RabbitMQ for Inter-Process Communications.

Often, the solution to some particular issue we have involves the use of scripts. This can be one or a few scripts organized with a specific structure and a specific design. Most likely you will need to have an intercommunication mechanism for your scripts to work. We call it Inter-Process Communication or IPC for short. In general, it’s common for applications to be implemented as a combination of particular components working together by sending and intercepting messages since it allows components of your App to be independently changed without amending other components, as well as decoupling logic. As a result, application design is made more coherent and it becomes much easier to test individual components since they are independent from other components and its dependencies can be relatively easy stubbed.

Depending on the particular IPC implementation, the intercommunication mechanism can be organized in quite a few ways: files, channels (or pipes), sockets, remote procedure calls (RPCs), memory separation, etc.

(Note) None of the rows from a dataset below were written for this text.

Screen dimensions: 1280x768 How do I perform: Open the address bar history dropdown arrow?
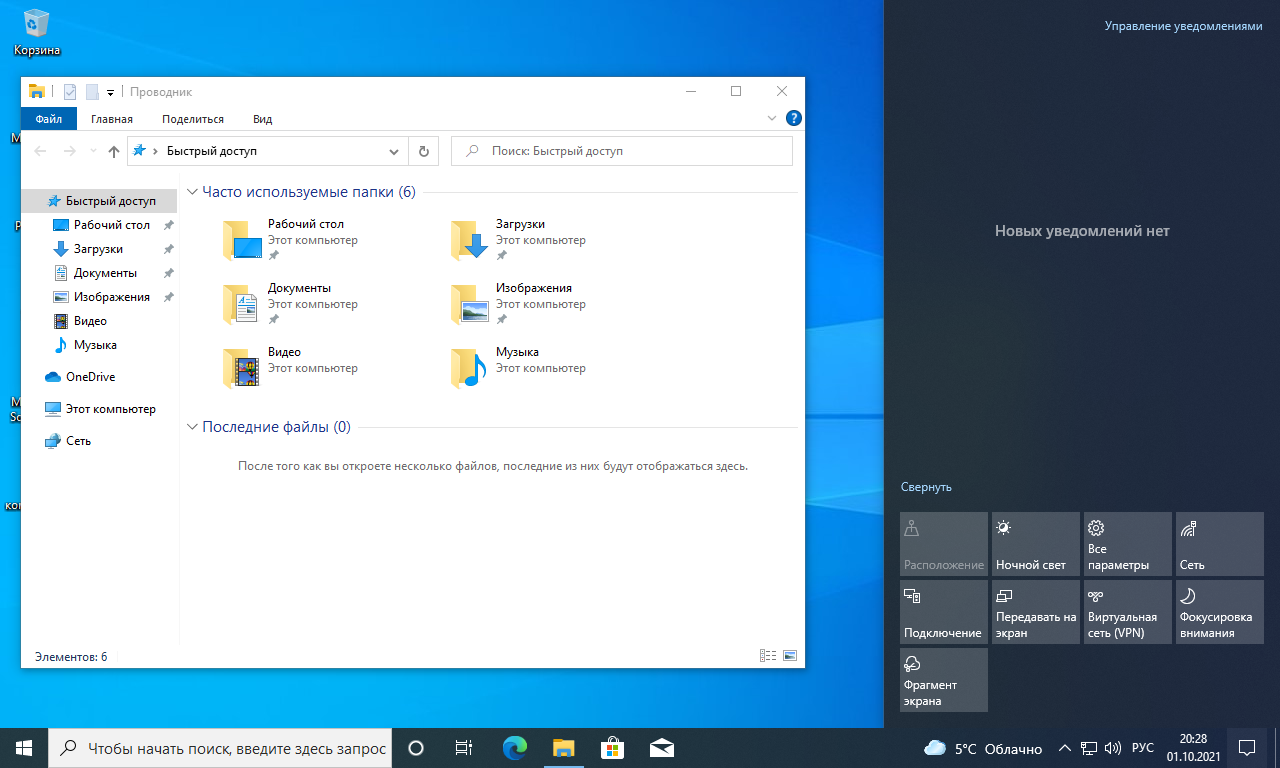pyautogui.click(x=394, y=151)

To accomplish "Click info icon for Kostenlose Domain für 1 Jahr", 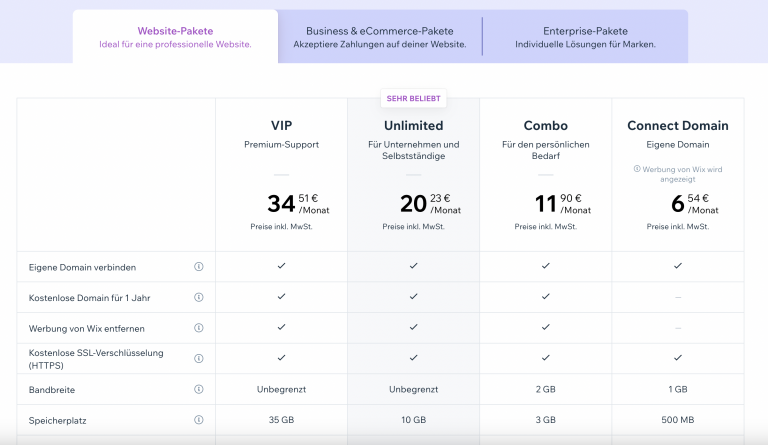I will (198, 297).
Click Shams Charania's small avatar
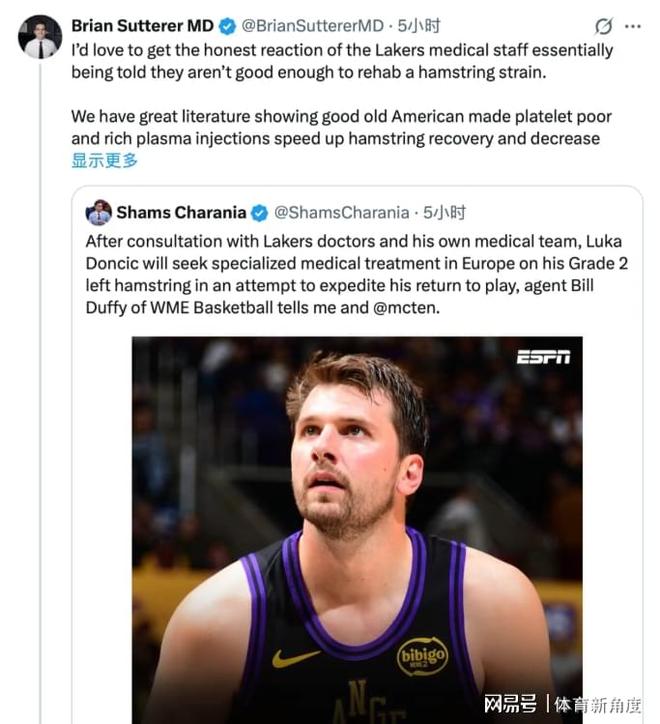This screenshot has width=660, height=724. click(98, 212)
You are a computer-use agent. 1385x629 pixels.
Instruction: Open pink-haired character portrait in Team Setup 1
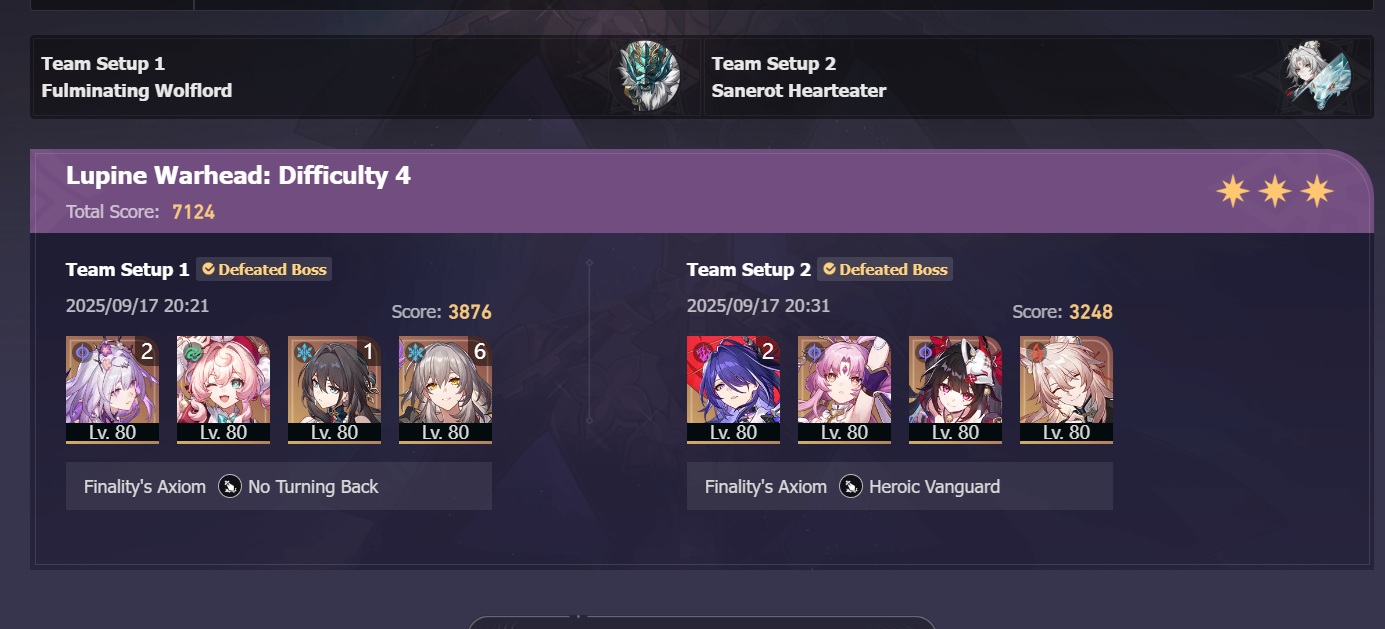(x=223, y=390)
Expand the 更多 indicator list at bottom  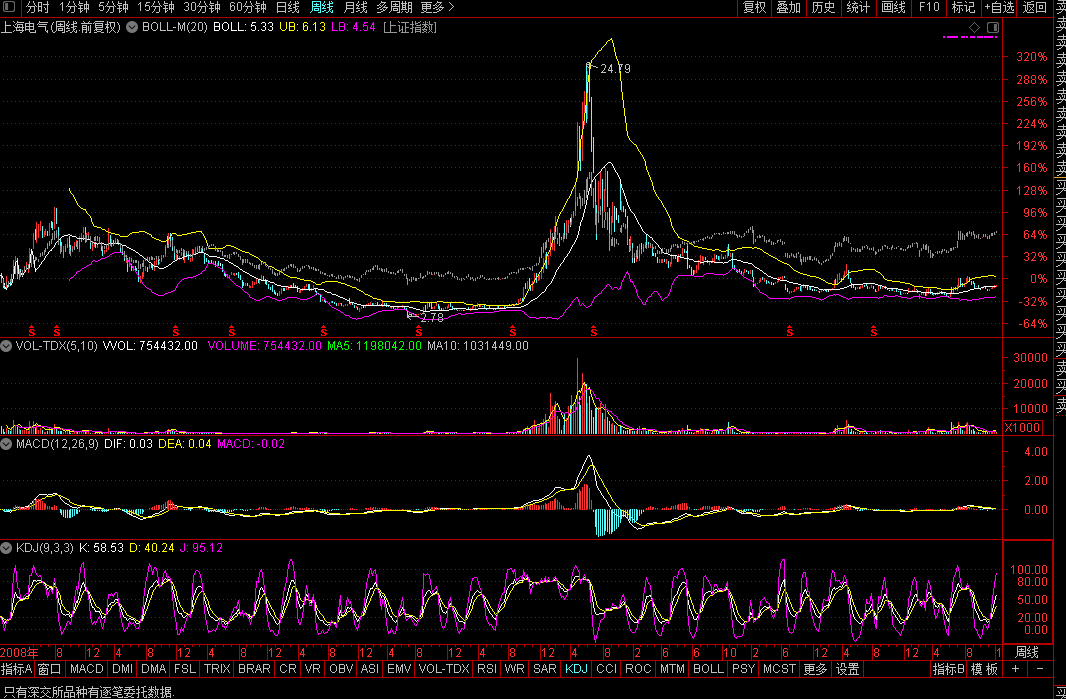815,669
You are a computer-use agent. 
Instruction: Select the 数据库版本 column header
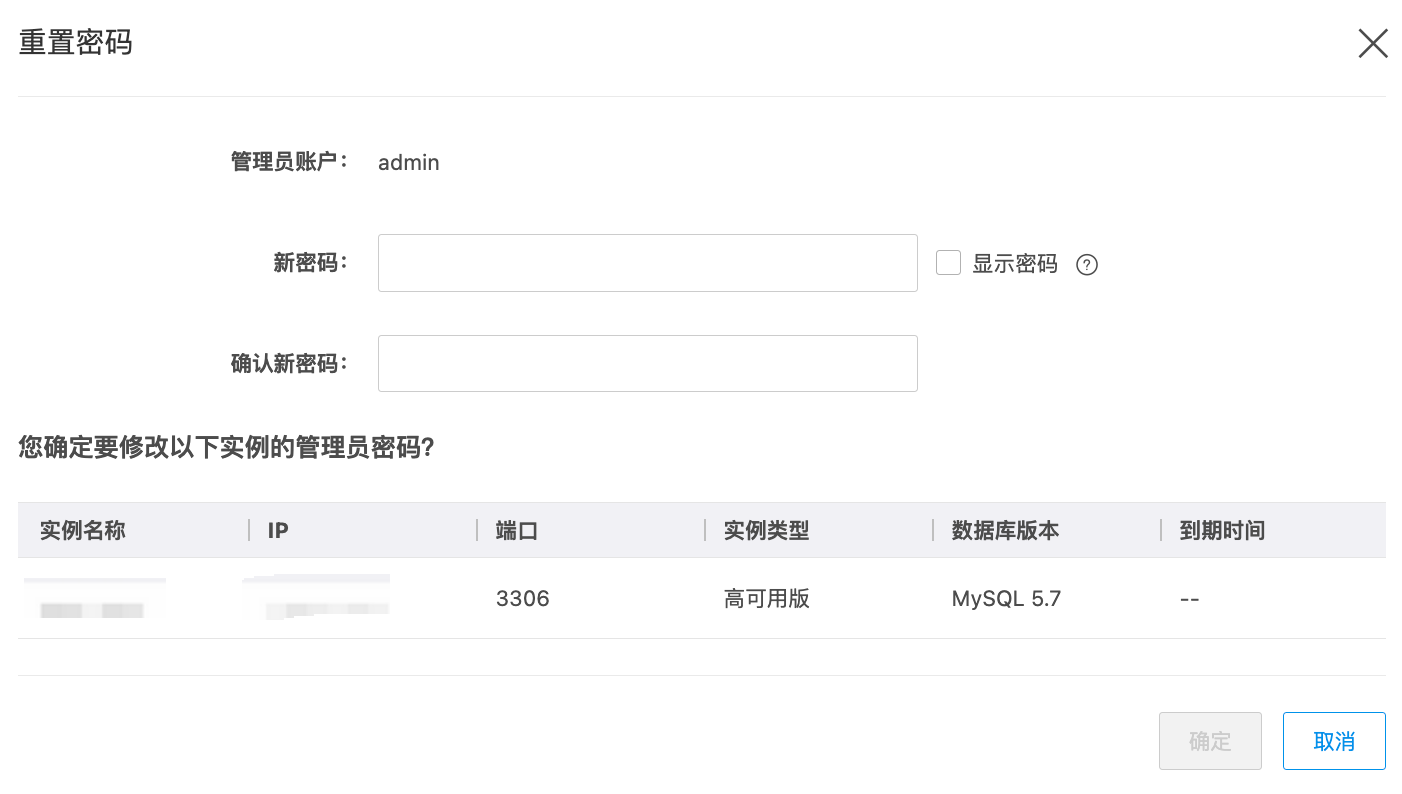(x=1005, y=530)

Each way has its own pros and cons. For instance, when we use a channel, the script must “hold” a connection all the time to make it possible to send data. RPC, on the other hand, is appropriate only when each script in a chain of calls gets executed sequentially so that a result from the previous call is passed to the input for the next one. In fact, most of the implementations for any of these methods can vary based on the operating system. The RPC method is probably hard to adapt to asynchronous intercommunication. In this case, the simplest way to enable communication would be to use files or a database as a temporary store for messages. But the most reliable way is to use Message Brokers or Message Queues.

The most popular services that provide Messages Queues are AWS SQS, Microsoft Azure Service Bus, IBM MQ, Apache Kafka, RabbitMQ, and others. The most interesting services for us are AmazonMQ and RabbitMQ. These are two very similar tools: AmazonMQ, a managed service provided by the AWS, and RabbitMQ, open source software that can be installed on your own server.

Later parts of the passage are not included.